La riforma della sanità lombarda è stata approvata in Consiglio regionale dopo un lungo confronto. Il Pd ha ottenuto ben sette delle dieci richieste di modifica avanzate alla vigilia dell’inizio della discussione in Aula. Il duro ostruzionismo delle opposizioni, che hanno presentato 25mila ordini del giorno e quasi 3mila emendamenti, ha portato il presidente Maroni ad accettare di intavolare una trattativa che ha portato numerosi risultati.
“Siamo soddisfatti a metà”, dicono Carlo Borghetti e Fabrizio Santantonio, rispettivamente consigliere regionale del Pd e segretario provinciale del Pd di Lodi, che sul tema avevano seguito, insieme ai rappresentanti degli enti locali, l’iniziativa legislativa.

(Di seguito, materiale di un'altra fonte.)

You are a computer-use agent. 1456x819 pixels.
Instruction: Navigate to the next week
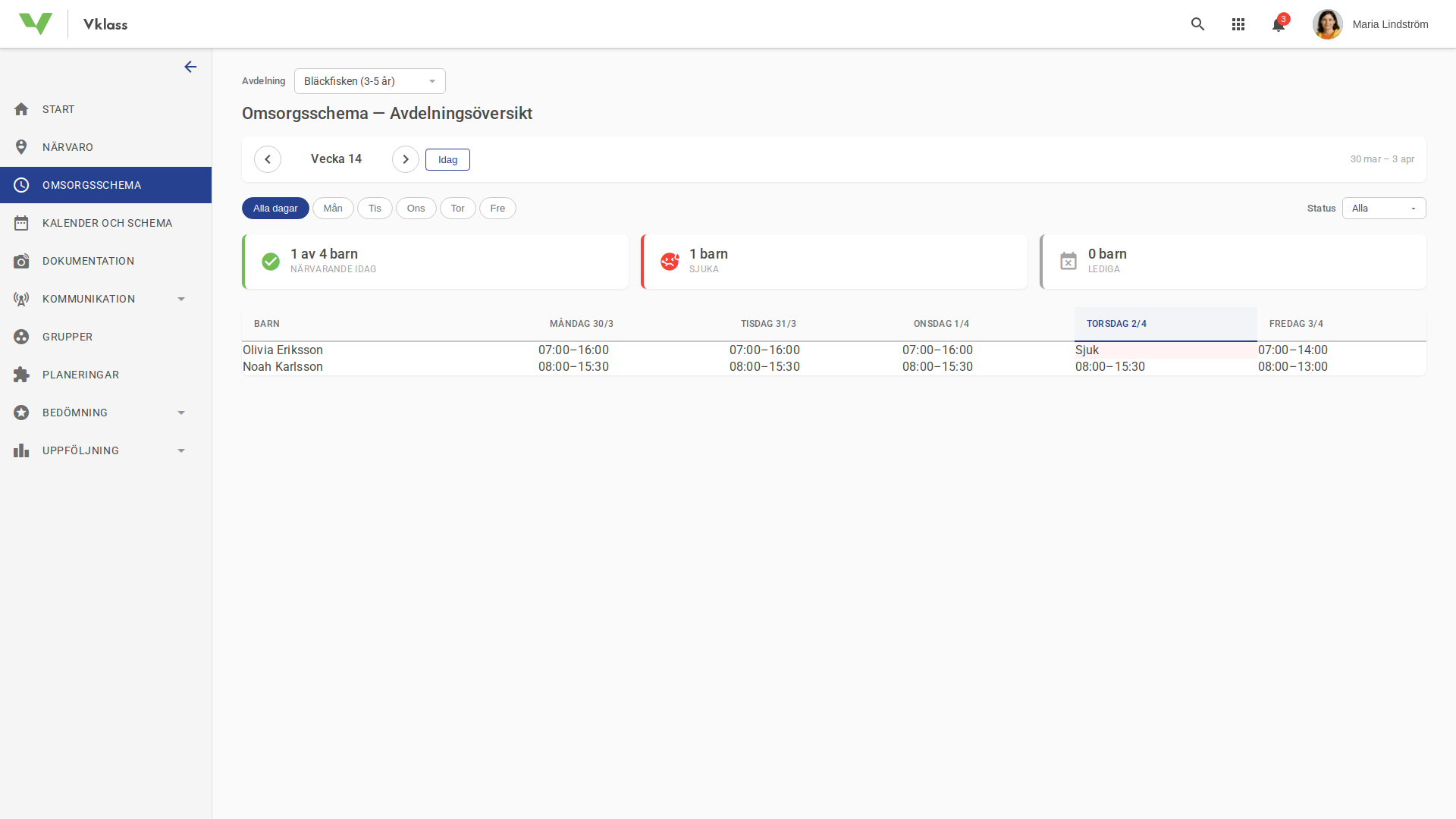[406, 159]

“Il valore di questa riforma, per noi lodigiani e per i sindaci del territorio, è più che l’autonomia, mai messa in discussione, il fatto di non avere un Ats con la provincia di Pavia – spiega Santantonio –. Anzi, la novità è l’ingresso dentro l’Agenzia territoriale della salute di Milano che ci mette dentro la più ricca Ats della Lombardia e, dal punto di vista sanitario, ci inserisce in un contesto verso il quale stiamo guardando, cioè la città metropolitana, avviando una discussione politica che ci interessa molto”.
Ecco, dunque, i punti chiesti dal Pd che sono stati recepiti:
1. I superticket su visite ed esami saranno modulati per reddito e saranno esenti i cittadini con reddito familiare fino a 30mila euro.

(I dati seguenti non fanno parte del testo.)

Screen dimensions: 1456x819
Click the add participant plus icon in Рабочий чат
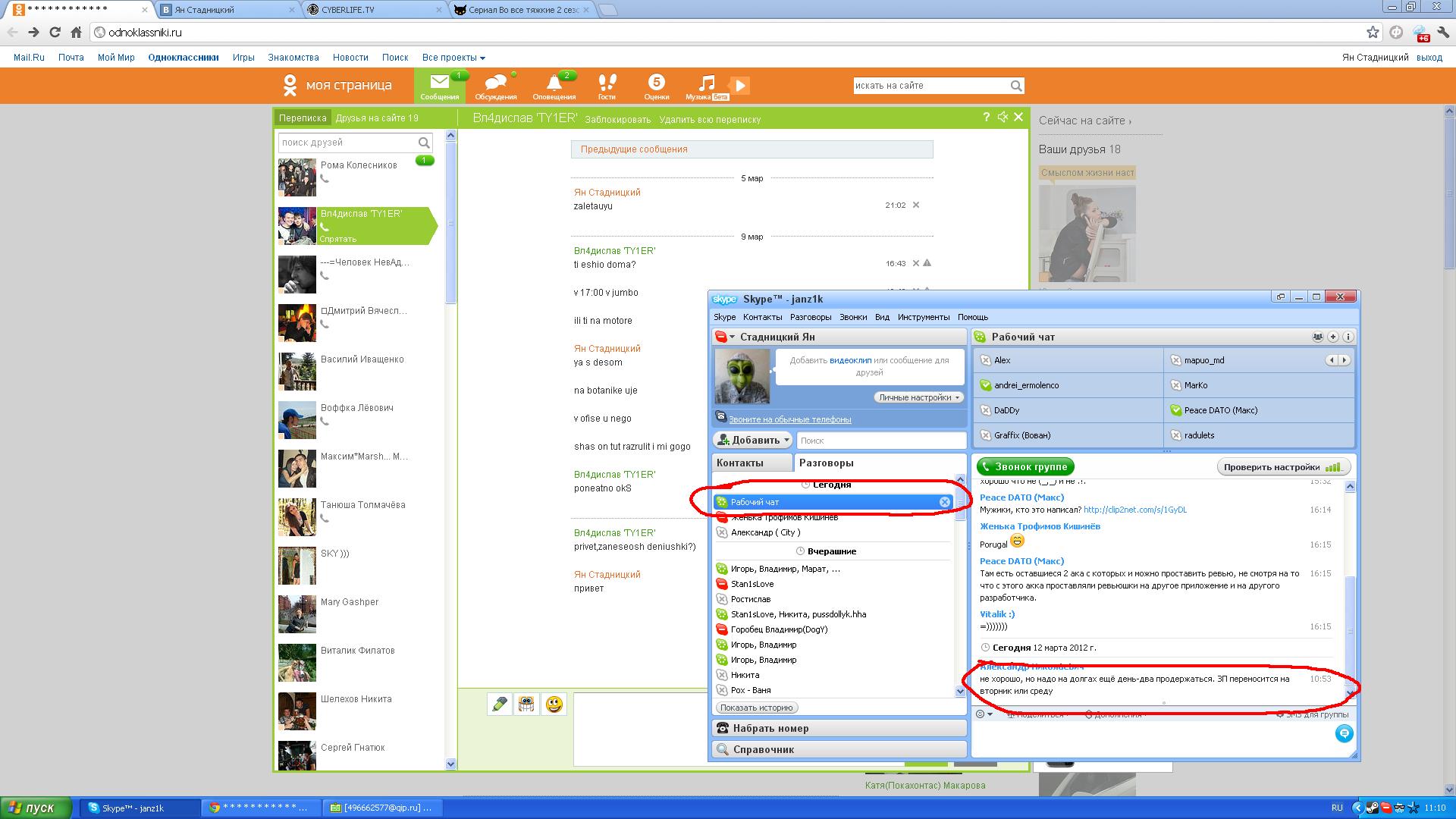tap(1332, 337)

2. I manager sanitari non saranno più scelti liberamente dalla Giunta ma verranno individuati all’interno di una short list (ampia da due a tre volte il numero delle figure da nominare) selezionata da una commissione indipendente secondo criteri di merito. Gli stessi manager saranno poi valutati attraverso indicatori di risultato che riguardano l'efficienza, la qualità dei servizi, la riduzione delle liste d'attesa e gli esiti sulla salute dei cittadini e non più esclusivamente il rispetto dei budget.
3. L'Agenzia di Controllo potrà verificare che l’appropriatezza delle cure effettuate. Sarà nominata dai gruppi di minoranza.
4. I Drg per le prestazioni più complesse saranno graduati secondo standard di qualità delle cure: le strutture saranno premiate o penalizzate in base all’adesione o meno a criteri che misurano le performance, i tempi di attesa e la qualità, premiando le migliori prassi e penalizzando le peggiori.
5. Le funzioni non tariffate (un miliardo di euro l'anno erogato secondo criteri discrezionali), alla base di molti scandali, saranno ridotte drasticamente, limitate ai pochi casi in cui la tariffazione è davvero impossibile.
6. Sarà incentivata la possibilità di prenotare visite ed esami, pagare il relativo ticket e ottenere i referti on-line, oppure direttamente in farmacia.
7. Sono stati reintrodotti i distretti sociosanitari, attraverso i quali i sindaci e le conferenze dei sindaci parteciperanno alla programmazione dei servizi sociosanitari del loro territorio. Tuttavia questi afferiranno alle Ats e non alle Asst, come avrebbe voluto il Pd.
Inoltre, ricordano Borghetti e Santantonio, “sempre al tavolo tra i relatori e le opposizioni, sono stati inseriti in legge il Piano regionale della prevenzione, che la prima formulazione cancellava, e l’Osservatorio epidemiologico. Sono invece state respinte le proposte di cancellare le Ats in un’ottica di semplificazione e di istituire i Piani sociosanitari territoriali”.
In definitiva, per i due esponenti del Pd “questa riforma è una grande incompiuta, che non asseconda l’ambizione, da cui era partita, di affrontare i mutamenti nella società. È una legge dimezzata perché affronta solo la governance, timida perché non porta a termine l’integrazione tra servizi sanitari e sociosanitari mantenendo la duplicazione tra Ats e Asst che impallerà il sistema, e, infine, senza copertura finanziaria, soprattutto sulle parti più innovative. Riconosciamo passi avanti – continuano -, a cui abbiamo contribuito nell’ottica della riduzione del danno, come la riforma dei ticket, che saranno finalmente più equi, l’agenzia di controllo che sarà indipendente e più efficace, le nomine che saranno sottratte alla lottizzazione, e l’eliminazione della legge Daccò”.
Infine una stoccata alla Giunta guidata da Roberto Maroni: “Ma come? Il giorno dopo l’approvazione di quella che vendono come una grande riforma, l’assessore alla partita Mantovani viene fatto fuori. Che significato ha questa decisione? Non ci fanno certo una bella figura”, conclude Santantonio.